◆ Records
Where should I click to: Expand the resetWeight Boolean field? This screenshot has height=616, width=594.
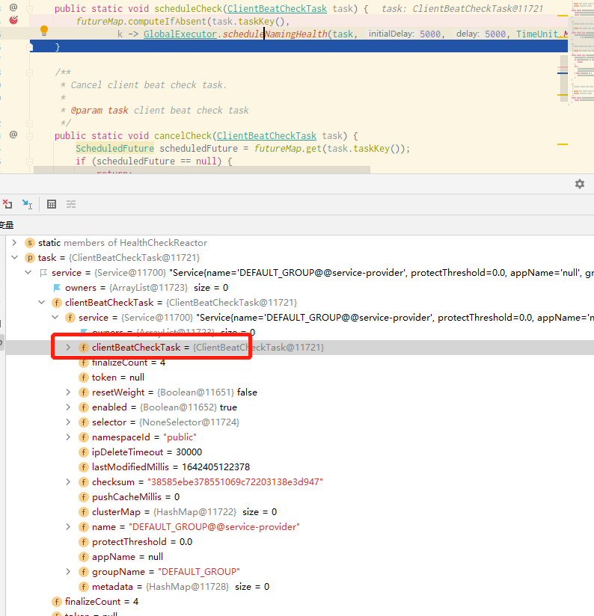coord(68,392)
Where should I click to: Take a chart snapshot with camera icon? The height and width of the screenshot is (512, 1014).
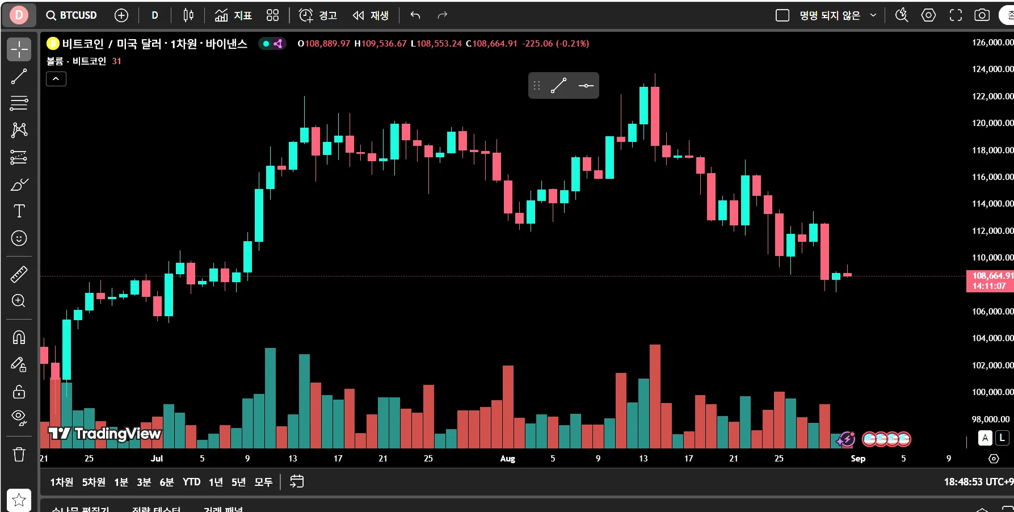(x=982, y=15)
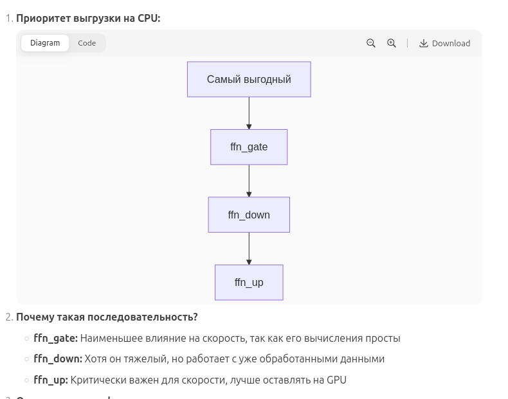Viewport: 508px width, 399px height.
Task: Select the 'Самый выгодный' diagram node
Action: tap(249, 80)
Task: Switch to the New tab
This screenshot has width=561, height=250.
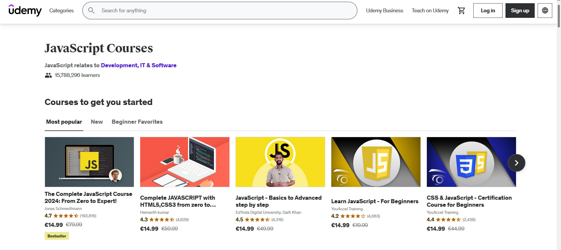Action: [97, 122]
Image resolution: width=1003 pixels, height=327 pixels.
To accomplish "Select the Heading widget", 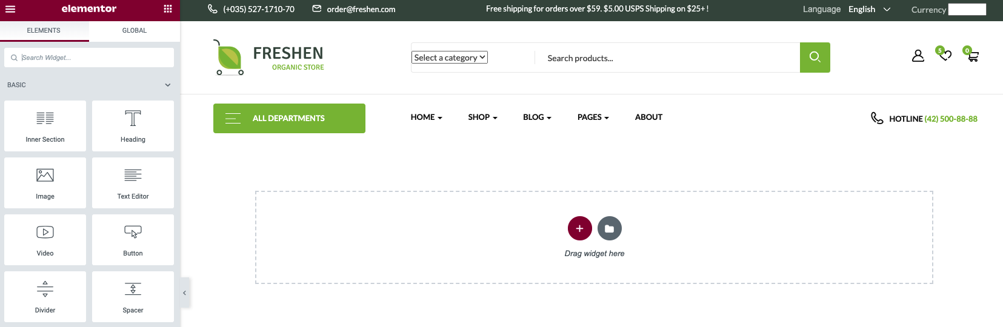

◆ About this task
Would you restate, word for word and with no pictures, only the lines from the opening of the material through the line with "Task: Switch to the New tab", both included?

◆ Expected output
Where should I click to: Expand the resetWeight Boolean field? This screenshot has height=616, width=594.
coord(68,392)
Where should I click to: Take a chart snapshot with camera icon? The height and width of the screenshot is (512, 1014).
(x=982, y=15)
Viewport: 508px width, 399px height.
Task: Select the 'Самый выгодный' diagram node
Action: tap(249, 80)
Task: Switch to the New tab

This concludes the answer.